Copy the entries below exactly, but only from the line containing "Select the ENG team name" through the final line.
BEGIN Extracted information
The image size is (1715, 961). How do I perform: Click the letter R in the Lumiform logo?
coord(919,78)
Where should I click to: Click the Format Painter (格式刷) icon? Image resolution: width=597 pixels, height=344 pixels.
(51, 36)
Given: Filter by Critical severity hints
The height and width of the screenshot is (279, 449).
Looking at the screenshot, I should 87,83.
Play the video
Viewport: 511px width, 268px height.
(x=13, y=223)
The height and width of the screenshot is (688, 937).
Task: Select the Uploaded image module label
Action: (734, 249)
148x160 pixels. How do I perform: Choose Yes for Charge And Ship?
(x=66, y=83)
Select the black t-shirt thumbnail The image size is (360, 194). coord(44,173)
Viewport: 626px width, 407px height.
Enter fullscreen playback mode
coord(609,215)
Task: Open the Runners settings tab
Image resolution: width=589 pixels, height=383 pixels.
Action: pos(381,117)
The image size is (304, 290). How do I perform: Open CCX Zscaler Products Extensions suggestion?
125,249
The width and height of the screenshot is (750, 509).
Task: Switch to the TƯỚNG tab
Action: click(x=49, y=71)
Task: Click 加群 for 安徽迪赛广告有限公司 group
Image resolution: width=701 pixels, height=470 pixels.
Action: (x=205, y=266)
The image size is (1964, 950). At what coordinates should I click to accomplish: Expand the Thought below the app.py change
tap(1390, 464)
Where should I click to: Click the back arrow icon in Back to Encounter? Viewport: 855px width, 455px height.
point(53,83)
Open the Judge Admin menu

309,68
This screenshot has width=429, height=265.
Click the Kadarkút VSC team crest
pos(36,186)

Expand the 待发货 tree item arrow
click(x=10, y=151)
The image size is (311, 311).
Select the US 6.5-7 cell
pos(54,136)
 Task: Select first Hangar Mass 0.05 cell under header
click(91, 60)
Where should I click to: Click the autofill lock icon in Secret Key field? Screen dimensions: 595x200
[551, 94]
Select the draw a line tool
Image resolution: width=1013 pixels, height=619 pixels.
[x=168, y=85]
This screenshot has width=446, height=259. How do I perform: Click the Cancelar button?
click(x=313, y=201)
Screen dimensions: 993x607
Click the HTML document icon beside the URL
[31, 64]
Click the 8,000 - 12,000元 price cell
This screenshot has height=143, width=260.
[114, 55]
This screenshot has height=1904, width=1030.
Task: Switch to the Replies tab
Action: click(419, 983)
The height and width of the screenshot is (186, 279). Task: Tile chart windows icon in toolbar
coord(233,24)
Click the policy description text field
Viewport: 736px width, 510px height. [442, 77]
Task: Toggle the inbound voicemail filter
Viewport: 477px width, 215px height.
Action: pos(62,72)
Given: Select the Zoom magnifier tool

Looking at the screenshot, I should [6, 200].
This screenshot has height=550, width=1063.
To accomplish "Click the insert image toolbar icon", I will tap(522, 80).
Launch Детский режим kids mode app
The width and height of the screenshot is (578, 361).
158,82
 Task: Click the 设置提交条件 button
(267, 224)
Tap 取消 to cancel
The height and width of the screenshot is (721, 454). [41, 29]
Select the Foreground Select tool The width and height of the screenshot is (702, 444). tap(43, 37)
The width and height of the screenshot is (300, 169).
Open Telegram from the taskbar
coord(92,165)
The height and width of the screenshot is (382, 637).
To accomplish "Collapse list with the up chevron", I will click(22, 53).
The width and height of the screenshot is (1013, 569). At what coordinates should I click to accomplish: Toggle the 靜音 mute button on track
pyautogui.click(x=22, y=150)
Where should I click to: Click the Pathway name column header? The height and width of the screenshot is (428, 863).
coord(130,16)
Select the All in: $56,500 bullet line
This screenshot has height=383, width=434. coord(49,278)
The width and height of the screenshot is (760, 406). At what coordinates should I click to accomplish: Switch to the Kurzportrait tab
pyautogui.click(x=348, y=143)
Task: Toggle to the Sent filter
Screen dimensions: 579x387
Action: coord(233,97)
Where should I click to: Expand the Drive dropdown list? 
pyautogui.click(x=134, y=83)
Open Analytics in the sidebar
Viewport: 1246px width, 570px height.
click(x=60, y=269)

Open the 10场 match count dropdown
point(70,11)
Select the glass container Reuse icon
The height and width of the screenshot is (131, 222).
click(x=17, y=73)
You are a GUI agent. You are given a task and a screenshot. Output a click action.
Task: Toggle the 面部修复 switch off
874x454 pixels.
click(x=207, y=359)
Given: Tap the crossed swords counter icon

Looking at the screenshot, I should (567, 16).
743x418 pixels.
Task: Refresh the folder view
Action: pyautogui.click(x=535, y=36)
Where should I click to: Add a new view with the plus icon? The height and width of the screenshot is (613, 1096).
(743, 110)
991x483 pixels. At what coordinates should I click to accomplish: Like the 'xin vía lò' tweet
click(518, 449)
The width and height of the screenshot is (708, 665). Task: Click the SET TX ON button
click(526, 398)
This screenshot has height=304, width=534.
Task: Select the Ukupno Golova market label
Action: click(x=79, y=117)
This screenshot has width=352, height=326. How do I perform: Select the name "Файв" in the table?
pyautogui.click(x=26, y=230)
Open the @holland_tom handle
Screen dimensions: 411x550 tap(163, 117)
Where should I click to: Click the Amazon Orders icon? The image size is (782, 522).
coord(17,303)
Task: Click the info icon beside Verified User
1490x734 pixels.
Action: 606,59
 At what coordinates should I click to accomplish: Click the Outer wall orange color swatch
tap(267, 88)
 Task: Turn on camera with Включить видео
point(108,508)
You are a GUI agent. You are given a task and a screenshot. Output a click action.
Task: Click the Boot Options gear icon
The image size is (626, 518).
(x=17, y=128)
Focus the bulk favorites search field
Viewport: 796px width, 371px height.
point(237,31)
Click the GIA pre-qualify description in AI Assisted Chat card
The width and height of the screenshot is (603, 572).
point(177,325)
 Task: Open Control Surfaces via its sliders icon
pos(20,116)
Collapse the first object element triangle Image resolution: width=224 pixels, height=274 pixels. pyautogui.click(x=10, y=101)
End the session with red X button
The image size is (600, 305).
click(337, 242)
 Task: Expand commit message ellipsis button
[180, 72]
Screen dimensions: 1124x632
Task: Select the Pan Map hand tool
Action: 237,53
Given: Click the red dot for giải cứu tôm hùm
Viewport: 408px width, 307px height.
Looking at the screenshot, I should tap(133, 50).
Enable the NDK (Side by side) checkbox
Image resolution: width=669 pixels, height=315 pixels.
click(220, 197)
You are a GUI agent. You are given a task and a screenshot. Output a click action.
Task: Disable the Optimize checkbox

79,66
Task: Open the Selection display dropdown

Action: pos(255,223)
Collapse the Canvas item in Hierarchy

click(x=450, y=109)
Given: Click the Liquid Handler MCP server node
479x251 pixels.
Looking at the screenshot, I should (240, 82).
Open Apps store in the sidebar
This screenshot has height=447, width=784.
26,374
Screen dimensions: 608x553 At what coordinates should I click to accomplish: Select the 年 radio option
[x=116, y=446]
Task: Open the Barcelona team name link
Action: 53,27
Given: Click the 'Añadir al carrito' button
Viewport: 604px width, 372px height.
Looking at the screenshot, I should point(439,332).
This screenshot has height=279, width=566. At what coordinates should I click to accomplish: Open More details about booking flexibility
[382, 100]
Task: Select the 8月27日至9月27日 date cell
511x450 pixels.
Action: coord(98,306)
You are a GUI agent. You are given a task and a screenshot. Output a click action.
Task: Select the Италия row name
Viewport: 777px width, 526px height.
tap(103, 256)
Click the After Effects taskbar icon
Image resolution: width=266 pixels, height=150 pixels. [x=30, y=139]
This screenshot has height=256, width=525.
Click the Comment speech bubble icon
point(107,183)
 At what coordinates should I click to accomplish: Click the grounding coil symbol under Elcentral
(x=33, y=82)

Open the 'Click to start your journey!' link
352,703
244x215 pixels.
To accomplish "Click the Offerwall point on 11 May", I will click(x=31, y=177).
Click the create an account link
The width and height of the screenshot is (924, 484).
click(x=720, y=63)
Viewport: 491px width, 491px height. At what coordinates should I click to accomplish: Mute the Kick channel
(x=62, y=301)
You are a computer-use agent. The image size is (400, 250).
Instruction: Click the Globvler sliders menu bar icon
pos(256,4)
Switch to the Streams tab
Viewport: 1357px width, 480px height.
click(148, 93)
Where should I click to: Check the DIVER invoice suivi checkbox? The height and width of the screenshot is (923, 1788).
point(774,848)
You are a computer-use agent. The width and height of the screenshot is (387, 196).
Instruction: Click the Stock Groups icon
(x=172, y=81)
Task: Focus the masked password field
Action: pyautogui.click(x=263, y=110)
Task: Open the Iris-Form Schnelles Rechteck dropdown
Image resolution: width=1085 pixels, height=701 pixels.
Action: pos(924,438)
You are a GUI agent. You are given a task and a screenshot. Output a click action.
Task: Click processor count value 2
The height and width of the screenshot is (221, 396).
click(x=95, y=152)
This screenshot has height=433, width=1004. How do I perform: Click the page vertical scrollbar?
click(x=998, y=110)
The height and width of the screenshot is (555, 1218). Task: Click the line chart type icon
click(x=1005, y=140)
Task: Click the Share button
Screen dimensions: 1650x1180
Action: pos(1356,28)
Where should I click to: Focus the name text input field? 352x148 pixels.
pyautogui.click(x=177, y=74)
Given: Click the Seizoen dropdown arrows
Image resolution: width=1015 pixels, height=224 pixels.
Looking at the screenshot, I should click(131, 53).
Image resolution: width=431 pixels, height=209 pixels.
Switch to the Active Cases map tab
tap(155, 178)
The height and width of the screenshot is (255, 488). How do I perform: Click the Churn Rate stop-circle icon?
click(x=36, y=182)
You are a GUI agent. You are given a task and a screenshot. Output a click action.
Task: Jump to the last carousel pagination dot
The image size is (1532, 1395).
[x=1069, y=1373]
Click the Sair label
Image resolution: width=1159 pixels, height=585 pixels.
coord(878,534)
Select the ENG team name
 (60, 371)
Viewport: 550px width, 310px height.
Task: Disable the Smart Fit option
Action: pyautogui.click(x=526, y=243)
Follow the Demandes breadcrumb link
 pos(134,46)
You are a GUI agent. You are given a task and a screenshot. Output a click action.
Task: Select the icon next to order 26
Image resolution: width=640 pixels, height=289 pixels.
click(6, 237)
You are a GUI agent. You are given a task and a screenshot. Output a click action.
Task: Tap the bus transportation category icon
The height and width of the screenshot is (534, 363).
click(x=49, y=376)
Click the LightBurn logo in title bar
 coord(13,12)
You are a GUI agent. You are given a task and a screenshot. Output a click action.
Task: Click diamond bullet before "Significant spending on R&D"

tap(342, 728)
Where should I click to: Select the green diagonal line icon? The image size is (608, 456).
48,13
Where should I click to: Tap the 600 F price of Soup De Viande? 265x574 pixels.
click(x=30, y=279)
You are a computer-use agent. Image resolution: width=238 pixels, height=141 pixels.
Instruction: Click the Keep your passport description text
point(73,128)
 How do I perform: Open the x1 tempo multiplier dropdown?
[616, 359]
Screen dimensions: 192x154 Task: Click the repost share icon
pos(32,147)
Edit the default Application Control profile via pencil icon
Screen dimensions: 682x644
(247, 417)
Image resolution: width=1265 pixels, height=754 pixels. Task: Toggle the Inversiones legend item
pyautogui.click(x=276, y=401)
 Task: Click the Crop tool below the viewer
END Extracted information
* Result of this exercise
Select the ENG team name
 (60, 371)
Viewport: 550px width, 310px height.
Task: Disable the Smart Fit option
Action: pyautogui.click(x=526, y=243)
Follow the Demandes breadcrumb link
 pos(134,46)
You are a GUI agent. You are given a task and a screenshot. Output a click action.
Task: Select the icon next to order 26
Image resolution: width=640 pixels, height=289 pixels.
click(6, 237)
You are a GUI agent. You are given a task and a screenshot. Output a click action.
Task: Tap the bus transportation category icon
The height and width of the screenshot is (534, 363).
click(x=49, y=376)
Click the LightBurn logo in title bar
 coord(13,12)
You are a GUI agent. You are given a task and a screenshot. Output a click action.
Task: Click diamond bullet before "Significant spending on R&D"

tap(342, 728)
Where should I click to: Select the green diagonal line icon? The image size is (608, 456).
48,13
Where should I click to: Tap the 600 F price of Soup De Viande? 265x574 pixels.
click(x=30, y=279)
You are a computer-use agent. Image resolution: width=238 pixels, height=141 pixels.
Instruction: Click the Keep your passport description text
point(73,128)
 How do I perform: Open the x1 tempo multiplier dropdown?
[616, 359]
Screen dimensions: 192x154 Task: Click the repost share icon
pos(32,147)
Edit the default Application Control profile via pencil icon
Screen dimensions: 682x644
(247, 417)
Image resolution: width=1265 pixels, height=754 pixels. Task: Toggle the Inversiones legend item
pyautogui.click(x=276, y=401)
 Task: Click the Crop tool below the viewer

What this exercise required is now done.